> Your instructions
Rewrite every one of the entries below, substituting "assistant" for each occurrence of "agent" and leaving everything else as it is.

> Material
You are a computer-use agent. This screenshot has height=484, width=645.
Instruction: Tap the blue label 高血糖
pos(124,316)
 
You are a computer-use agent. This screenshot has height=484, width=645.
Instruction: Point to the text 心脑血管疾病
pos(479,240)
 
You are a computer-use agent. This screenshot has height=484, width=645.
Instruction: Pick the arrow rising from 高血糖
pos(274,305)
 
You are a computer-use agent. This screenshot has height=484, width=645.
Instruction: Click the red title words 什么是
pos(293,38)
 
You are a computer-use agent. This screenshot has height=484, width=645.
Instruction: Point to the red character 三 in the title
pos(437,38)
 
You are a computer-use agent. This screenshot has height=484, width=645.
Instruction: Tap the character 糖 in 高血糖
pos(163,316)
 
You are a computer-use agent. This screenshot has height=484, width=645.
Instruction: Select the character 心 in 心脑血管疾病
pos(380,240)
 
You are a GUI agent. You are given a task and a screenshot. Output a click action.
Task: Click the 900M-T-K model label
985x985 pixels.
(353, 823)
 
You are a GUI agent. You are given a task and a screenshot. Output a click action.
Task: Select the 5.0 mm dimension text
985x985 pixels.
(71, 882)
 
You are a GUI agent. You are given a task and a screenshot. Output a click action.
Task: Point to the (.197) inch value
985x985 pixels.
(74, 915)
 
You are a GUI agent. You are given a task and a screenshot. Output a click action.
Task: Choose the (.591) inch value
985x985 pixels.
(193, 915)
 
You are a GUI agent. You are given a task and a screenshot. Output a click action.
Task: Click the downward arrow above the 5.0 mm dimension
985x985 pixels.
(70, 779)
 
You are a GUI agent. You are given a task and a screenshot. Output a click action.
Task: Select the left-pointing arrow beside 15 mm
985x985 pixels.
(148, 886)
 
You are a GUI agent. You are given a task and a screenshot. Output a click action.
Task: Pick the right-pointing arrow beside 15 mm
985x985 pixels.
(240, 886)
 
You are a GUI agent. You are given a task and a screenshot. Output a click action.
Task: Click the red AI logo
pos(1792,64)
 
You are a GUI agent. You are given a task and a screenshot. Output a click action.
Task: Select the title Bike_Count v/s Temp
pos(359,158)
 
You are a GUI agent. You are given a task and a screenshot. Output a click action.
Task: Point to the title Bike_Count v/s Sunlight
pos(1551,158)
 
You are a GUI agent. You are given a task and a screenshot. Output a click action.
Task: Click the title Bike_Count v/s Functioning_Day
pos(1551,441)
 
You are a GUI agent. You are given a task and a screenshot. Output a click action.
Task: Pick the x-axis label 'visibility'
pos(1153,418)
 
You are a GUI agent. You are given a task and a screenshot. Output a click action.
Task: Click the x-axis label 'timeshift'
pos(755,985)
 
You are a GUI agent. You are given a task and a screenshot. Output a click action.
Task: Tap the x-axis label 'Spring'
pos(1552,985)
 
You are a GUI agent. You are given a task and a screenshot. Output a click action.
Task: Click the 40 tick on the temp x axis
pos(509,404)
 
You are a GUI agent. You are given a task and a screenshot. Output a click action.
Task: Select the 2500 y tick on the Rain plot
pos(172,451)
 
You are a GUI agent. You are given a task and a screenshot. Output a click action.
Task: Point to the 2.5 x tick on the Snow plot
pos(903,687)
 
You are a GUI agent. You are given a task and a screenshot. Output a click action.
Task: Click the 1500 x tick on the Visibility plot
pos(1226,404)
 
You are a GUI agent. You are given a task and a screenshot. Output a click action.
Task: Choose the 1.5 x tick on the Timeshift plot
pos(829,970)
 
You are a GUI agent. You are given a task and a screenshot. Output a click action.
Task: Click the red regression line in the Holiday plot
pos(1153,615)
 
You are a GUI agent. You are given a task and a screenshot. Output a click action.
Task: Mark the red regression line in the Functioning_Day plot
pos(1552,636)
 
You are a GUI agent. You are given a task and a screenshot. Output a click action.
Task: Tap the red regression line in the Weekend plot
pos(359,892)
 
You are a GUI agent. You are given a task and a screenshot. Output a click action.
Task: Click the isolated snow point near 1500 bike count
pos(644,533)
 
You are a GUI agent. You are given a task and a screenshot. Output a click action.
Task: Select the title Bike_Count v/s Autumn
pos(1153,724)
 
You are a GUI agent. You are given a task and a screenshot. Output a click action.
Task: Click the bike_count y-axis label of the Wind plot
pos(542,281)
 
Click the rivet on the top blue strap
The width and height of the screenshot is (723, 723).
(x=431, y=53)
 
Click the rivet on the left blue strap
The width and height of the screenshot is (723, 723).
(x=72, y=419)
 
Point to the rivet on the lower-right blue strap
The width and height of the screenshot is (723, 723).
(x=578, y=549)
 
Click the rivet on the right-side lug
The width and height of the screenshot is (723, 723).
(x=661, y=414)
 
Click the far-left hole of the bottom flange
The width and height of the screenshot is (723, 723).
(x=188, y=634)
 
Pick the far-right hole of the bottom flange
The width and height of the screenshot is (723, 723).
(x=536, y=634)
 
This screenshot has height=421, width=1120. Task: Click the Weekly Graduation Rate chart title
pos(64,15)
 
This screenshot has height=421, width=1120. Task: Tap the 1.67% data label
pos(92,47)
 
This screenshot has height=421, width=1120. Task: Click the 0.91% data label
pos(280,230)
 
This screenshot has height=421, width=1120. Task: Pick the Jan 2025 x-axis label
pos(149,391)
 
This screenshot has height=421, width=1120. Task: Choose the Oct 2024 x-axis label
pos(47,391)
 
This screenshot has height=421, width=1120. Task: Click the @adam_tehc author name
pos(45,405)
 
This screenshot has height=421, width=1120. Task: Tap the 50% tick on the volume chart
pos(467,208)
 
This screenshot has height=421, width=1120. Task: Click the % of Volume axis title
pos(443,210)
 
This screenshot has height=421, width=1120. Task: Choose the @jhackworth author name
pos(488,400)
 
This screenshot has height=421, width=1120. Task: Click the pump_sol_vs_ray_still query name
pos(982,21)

> Solved problem
You are a computer-use assistant. This screenshot has height=484, width=645.
Instruction: Tap the blue label 高血糖
pos(124,316)
 
You are a computer-use assistant. This screenshot has height=484, width=645.
Instruction: Point to the text 心脑血管疾病
pos(479,240)
 
You are a computer-use assistant. This screenshot has height=484, width=645.
Instruction: Pick the arrow rising from 高血糖
pos(274,305)
 
You are a computer-use assistant. This screenshot has height=484, width=645.
Instruction: Click the red title words 什么是
pos(293,38)
 
You are a computer-use assistant. This screenshot has height=484, width=645.
Instruction: Point to the red character 三 in the title
pos(437,38)
 
You are a computer-use assistant. This screenshot has height=484, width=645.
Instruction: Tap the character 糖 in 高血糖
pos(163,316)
 
You are a computer-use assistant. This screenshot has height=484, width=645.
Instruction: Select the character 心 in 心脑血管疾病
pos(380,240)
 
You are a GUI assistant. You are given a task and a screenshot. Output a click action.
Task: Click the 900M-T-K model label
985x985 pixels.
(353, 823)
 
You are a GUI assistant. You are given a task and a screenshot. Output a click action.
Task: Select the 5.0 mm dimension text
985x985 pixels.
(71, 882)
 
You are a GUI assistant. You are given a task and a screenshot. Output a click action.
Task: Point to the (.197) inch value
985x985 pixels.
(74, 915)
 
You are a GUI assistant. You are given a task and a screenshot. Output a click action.
Task: Choose the (.591) inch value
985x985 pixels.
(193, 915)
 
You are a GUI assistant. You are given a task and a screenshot. Output a click action.
Task: Click the downward arrow above the 5.0 mm dimension
985x985 pixels.
(70, 779)
 
You are a GUI assistant. You are given a task and a screenshot. Output a click action.
Task: Select the left-pointing arrow beside 15 mm
985x985 pixels.
(148, 886)
 
You are a GUI assistant. You are given a task and a screenshot. Output a click action.
Task: Pick the right-pointing arrow beside 15 mm
985x985 pixels.
(240, 886)
 
You are a GUI assistant. You are given a task and a screenshot. Output a click action.
Task: Click the red AI logo
pos(1792,64)
 
You are a GUI assistant. You are given a task and a screenshot. Output a click action.
Task: Select the title Bike_Count v/s Temp
pos(359,158)
 
You are a GUI assistant. You are given a task and a screenshot. Output a click action.
Task: Point to the title Bike_Count v/s Sunlight
pos(1551,158)
 
You are a GUI assistant. You are given a task and a screenshot. Output a click action.
Task: Click the title Bike_Count v/s Functioning_Day
pos(1551,441)
 
You are a GUI assistant. You are given a task and a screenshot. Output a click action.
Task: Pick the x-axis label 'visibility'
pos(1153,418)
 
You are a GUI assistant. You are given a task and a screenshot. Output a click action.
Task: Click the x-axis label 'timeshift'
pos(755,985)
 
You are a GUI assistant. You are given a task and a screenshot. Output a click action.
Task: Tap the x-axis label 'Spring'
pos(1552,985)
 
You are a GUI assistant. You are given a task and a screenshot. Output a click action.
Task: Click the 40 tick on the temp x axis
pos(509,404)
 
You are a GUI assistant. You are given a task and a screenshot. Output a click action.
Task: Select the 2500 y tick on the Rain plot
pos(172,451)
 
You are a GUI assistant. You are given a task and a screenshot. Output a click action.
Task: Point to the 2.5 x tick on the Snow plot
pos(903,687)
 
You are a GUI assistant. You are given a task and a screenshot. Output a click action.
Task: Click the 1500 x tick on the Visibility plot
pos(1226,404)
 
You are a GUI assistant. You are given a task and a screenshot. Output a click action.
Task: Choose the 1.5 x tick on the Timeshift plot
pos(829,970)
 
You are a GUI assistant. You are given a task and a screenshot. Output a click action.
Task: Click the red regression line in the Holiday plot
pos(1153,615)
 
You are a GUI assistant. You are given a task and a screenshot. Output a click action.
Task: Mark the red regression line in the Functioning_Day plot
pos(1552,636)
 
You are a GUI assistant. You are given a task and a screenshot. Output a click action.
Task: Tap the red regression line in the Weekend plot
pos(359,892)
 
You are a GUI assistant. You are given a task and a screenshot. Output a click action.
Task: Click the isolated snow point near 1500 bike count
pos(644,533)
 
You are a GUI assistant. You are given a task and a screenshot. Output a click action.
Task: Select the title Bike_Count v/s Autumn
pos(1153,724)
 
You are a GUI assistant. You are given a task and a screenshot. Output a click action.
Task: Click the bike_count y-axis label of the Wind plot
pos(542,281)
 
Click the rivet on the top blue strap
The width and height of the screenshot is (723, 723).
(x=431, y=53)
 
Click the rivet on the left blue strap
The width and height of the screenshot is (723, 723).
(x=72, y=419)
 
Point to the rivet on the lower-right blue strap
The width and height of the screenshot is (723, 723).
(x=578, y=549)
 
Click the rivet on the right-side lug
The width and height of the screenshot is (723, 723).
(x=661, y=414)
 
Click the far-left hole of the bottom flange
The width and height of the screenshot is (723, 723).
(x=188, y=634)
 
Pick the far-right hole of the bottom flange
The width and height of the screenshot is (723, 723).
(x=536, y=634)
 
This screenshot has height=421, width=1120. Task: Click the Weekly Graduation Rate chart title
pos(64,15)
 
This screenshot has height=421, width=1120. Task: Tap the 1.67% data label
pos(92,47)
 
This screenshot has height=421, width=1120. Task: Click the 0.91% data label
pos(280,230)
 
This screenshot has height=421, width=1120. Task: Pick the Jan 2025 x-axis label
pos(149,391)
 
This screenshot has height=421, width=1120. Task: Choose the Oct 2024 x-axis label
pos(47,391)
 
This screenshot has height=421, width=1120. Task: Click the @adam_tehc author name
pos(45,405)
 
This screenshot has height=421, width=1120. Task: Tap the 50% tick on the volume chart
pos(467,208)
 
This screenshot has height=421, width=1120. Task: Click the % of Volume axis title
pos(443,210)
 
This screenshot has height=421, width=1120. Task: Choose the @jhackworth author name
pos(488,400)
 
This screenshot has height=421, width=1120. Task: Click the pump_sol_vs_ray_still query name
pos(982,21)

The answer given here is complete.